Modeling Uncertainty in Deep Learning with Stochastic Gradient Markov Chain Monte Carlo



2016年12月30日(星期五)下午 6:30






Modeling Uncertainty in Deep Learning with Stochastic Gradient Markov Chain Monte Carlo


Changyou Chen

Duke University

Changyou Chen is now a Research Assistant Professor in the Department of Electrical and Computer Engineering at Duke University. He obtained his PhD degree in 2014 from College of Engineering and Computer Science, the Australian National University; his master and bachelor degrees in 2010 and 2007, respectively, both from School of Computer Science, Fudan University, Shanghai, China.

His current research interest focuses on developing scalable Bayesian methods for deep learning. Particularity he develops theory for stochastic gradient Markov Chain Monte Carlo algorithms, and applies them for Bayesian interpretation/extension of the optimization-based deep learning. He is also developing distributed Bayesian learning theory and algorithms for industrial-scale data. His previous research focused on Bayesian Nonparametric methods such as Dirichlet processes and dependent normalized random measures.

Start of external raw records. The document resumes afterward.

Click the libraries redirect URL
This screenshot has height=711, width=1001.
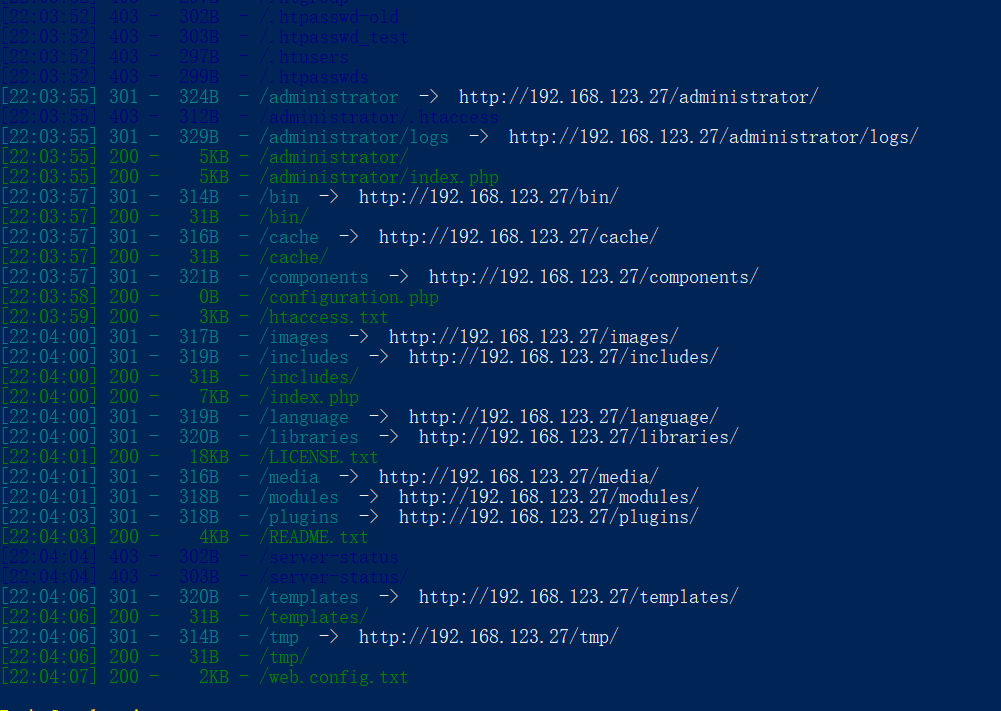[x=578, y=437]
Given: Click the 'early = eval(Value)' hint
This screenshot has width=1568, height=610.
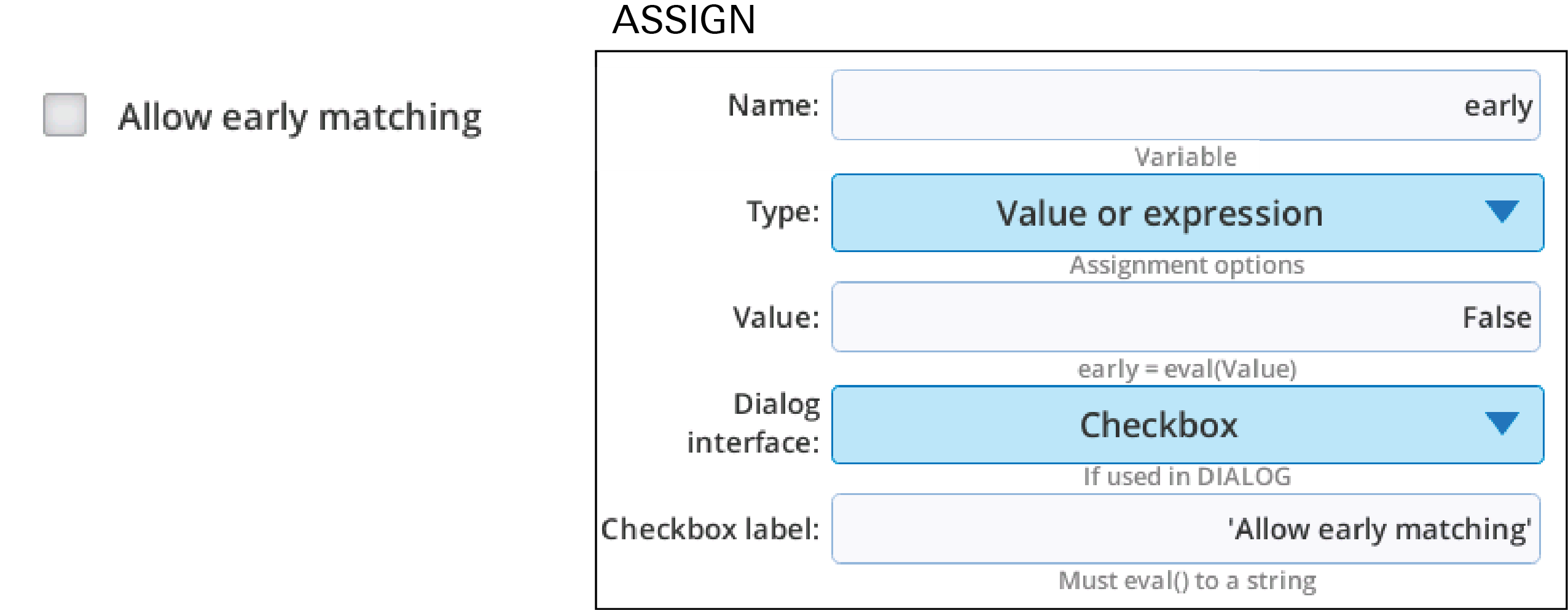Looking at the screenshot, I should pyautogui.click(x=1187, y=369).
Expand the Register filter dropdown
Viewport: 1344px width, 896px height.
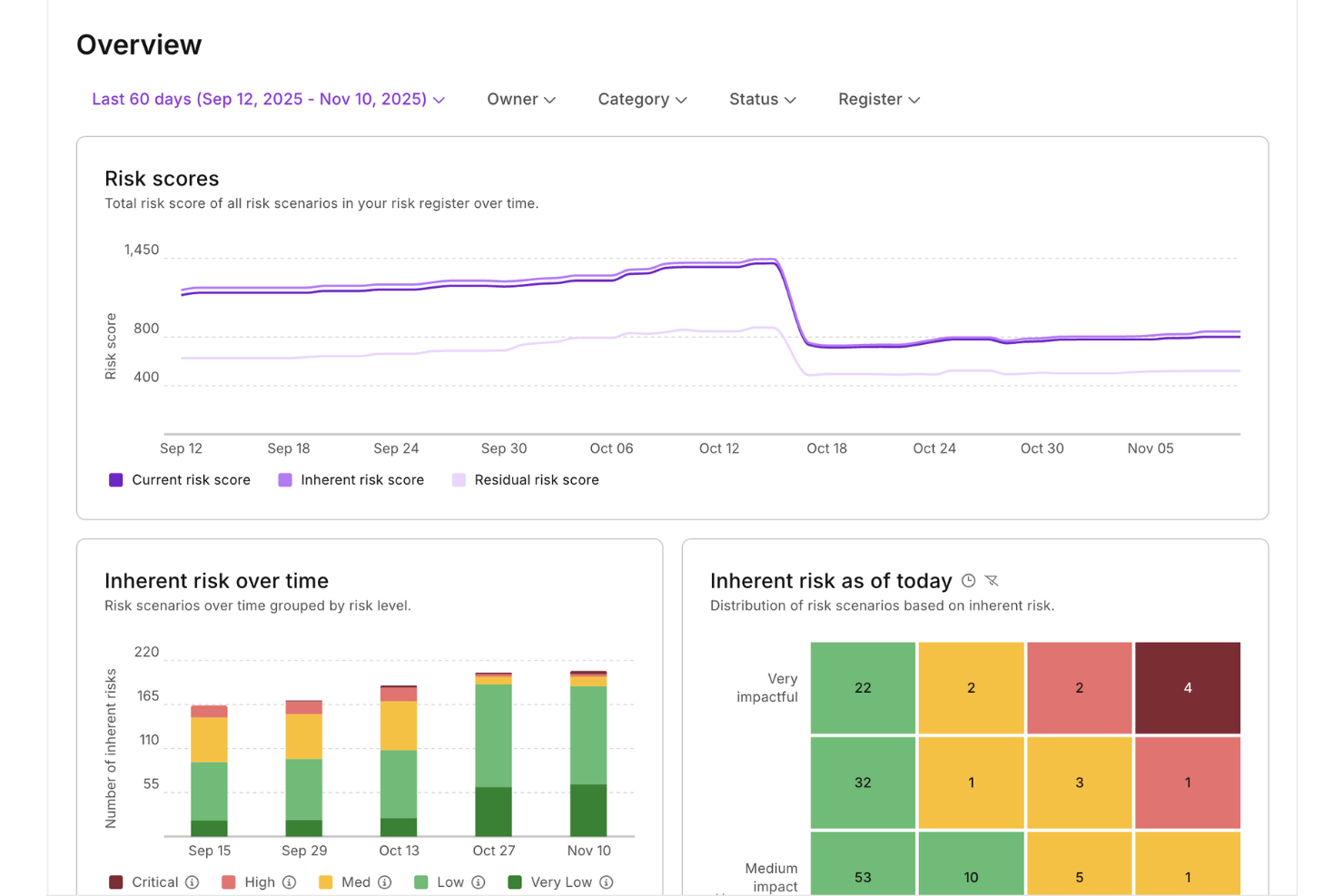coord(877,99)
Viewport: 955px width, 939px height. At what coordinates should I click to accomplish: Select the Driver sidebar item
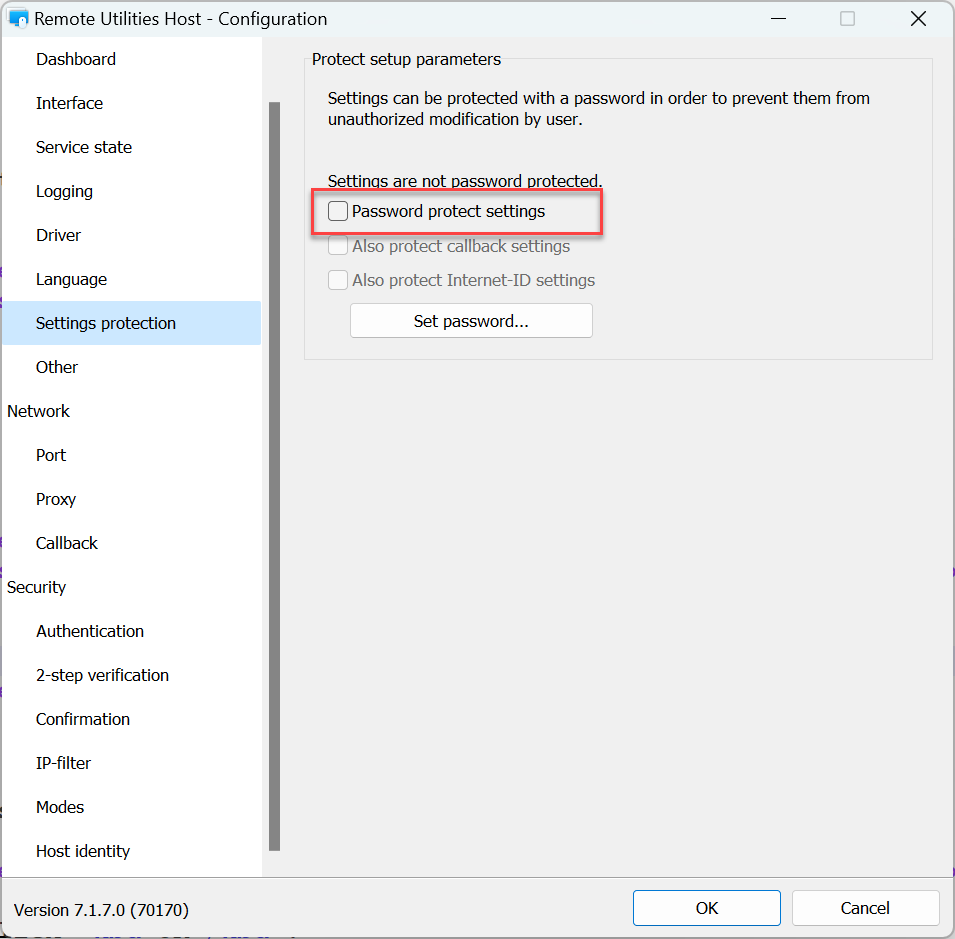coord(58,235)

Modeling uncertainty in deep learning is an effective way to alleviate the common issue of overfitting in training. Bayesian modeling is a principle way of achieving the goal. Recent advances in Bayesian learning with large-scale data have witnessed emergence of stochastic gradient MCMC algorithms (SG-MCMC), such as stochastic gradient Langevin dynamics (SGLD), stochastic gradient Hamiltonian MCMC (SGHMC), and the stochastic gradient thermostat. This family of algorithms enables scalable Bayesian sampling by adopting ideas from stochastic optimization, where a minibatch of data is used in each iteration of the algorithms to obtain approximate samples from desired posteriors. In this talk, I will talk about basic concepts of SG-MCMC, introduce several representative algorithms, and show the general convergence properties of SG-MCMC algorithms. Finally I will discuss how to apply them in deep learning via some recurrent neural network examples, showing the advantage of modeling uncertainty in deep models.